Photo: Tami Hultman/allAfrica.com Le gouvernement guinéen a annoncé mardi 7 août l'ouverture d'une enquête suite aux évènements survenus dans la nuit de vendredi 3 août à Zogota, près de Nzérékoré. Cinq personnes ont été tuées cette nuit-là par des forces de sécurité guinéennes, qui ont ouvert le feu sur des villageois protestant contre la politique de recrutement d'une société minière brésilienne.
Sans donner de chiffre sur le nombre de victimes, le gouvernement guinéen déplore profondément les événements malheureux survenus à Zogota dans la nuit du 3 août, et s'incline devant la mémoire des citoyens ayant perdu leur vie, et présente ses condoléances aux familles éplorées.
Selon un communiqué lu par le porte-parole de la présidence de la République, le gouvernement guinéen dit avoir ouvert une enquête judiciaire, et promet de punir les auteurs, les instigateurs et toutes autres personnes impliquées dans ces événements, y compris au niveau des autorités administratives.

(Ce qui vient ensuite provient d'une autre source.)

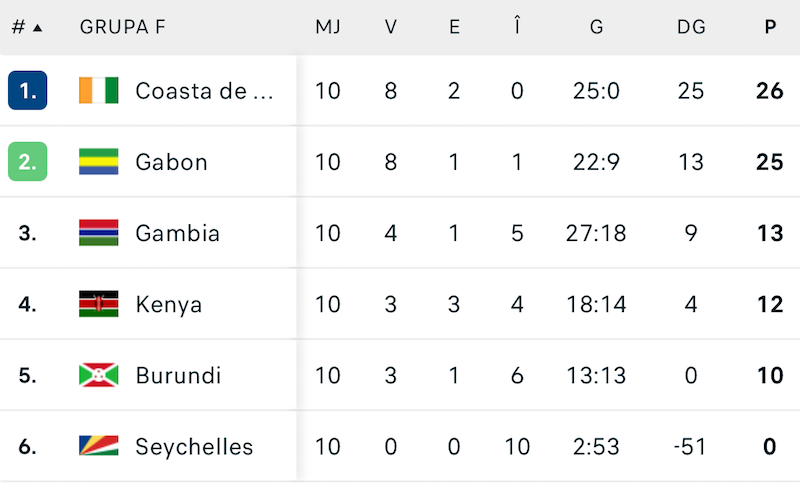Screen dimensions: 800x485
Task: Click the green rank 2 badge
Action: point(27,162)
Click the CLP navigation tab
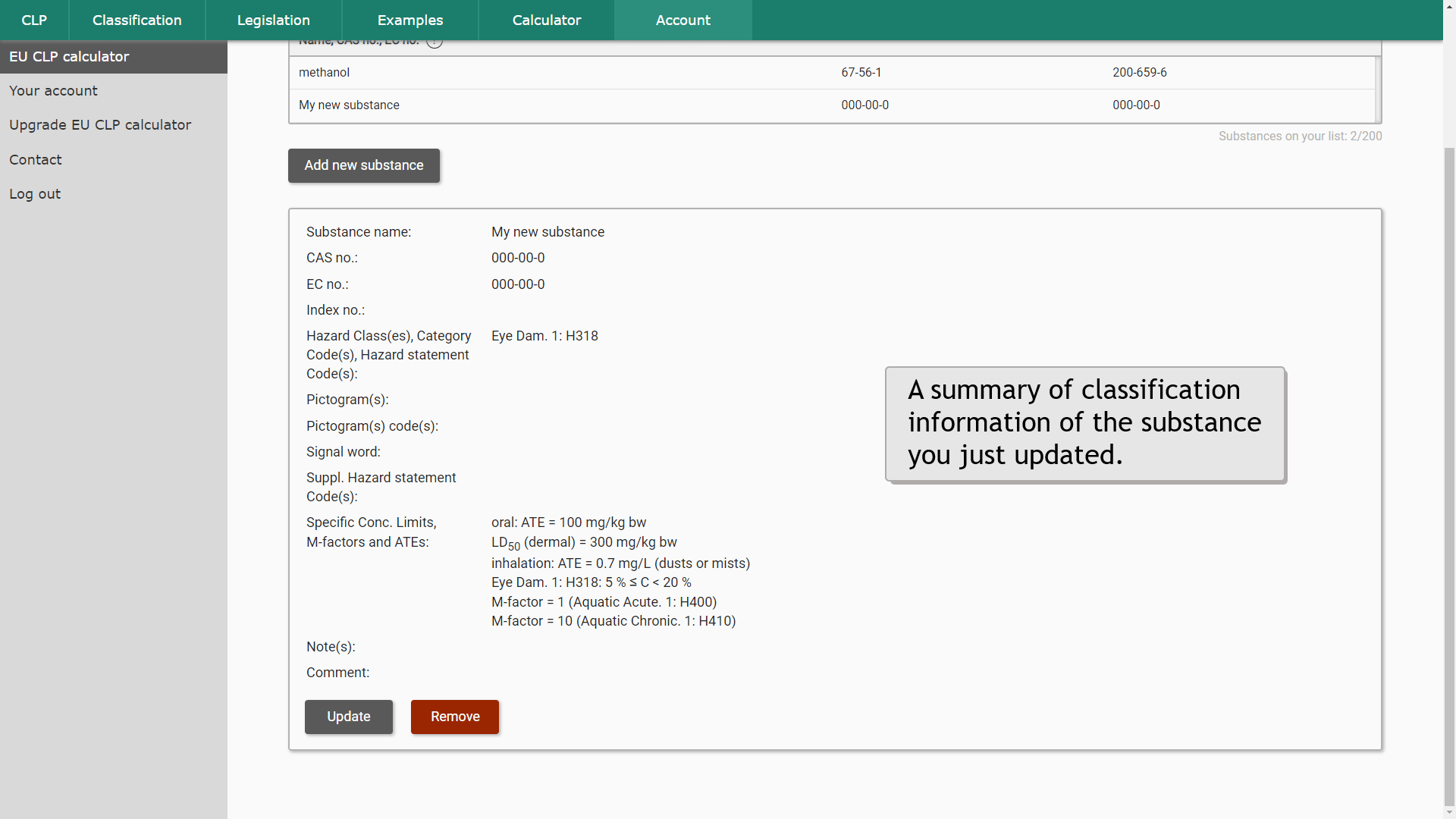The height and width of the screenshot is (819, 1456). point(35,20)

Le communiqué ajoute que le préfet de Nzérékoré est à Conakry, pour être entendu sur ces événements. Mais auparavant, le parti politique, l'Union des forces du changement (UFC) et le Congrès africain pour la démocratie et le renouveau (Cadre), avaient demandé qu'une commission d'enquête indépendante soit mise en place, pour faire toute la lumière sur ces événements douloureux, et que les auteurs soient identifiés, jugés et condamnés.
L'UFC et le Cadre se sont dits, en outre, choqués par cette barbarie d'un autre âge. Le Cadre, dans sa protestation, tout en ayant aussi un souci d'apaisement, estime que le limogeage du gouverneur et du préfet de Nzérékoré était la première mesure à prendre par les autorités guinéennes.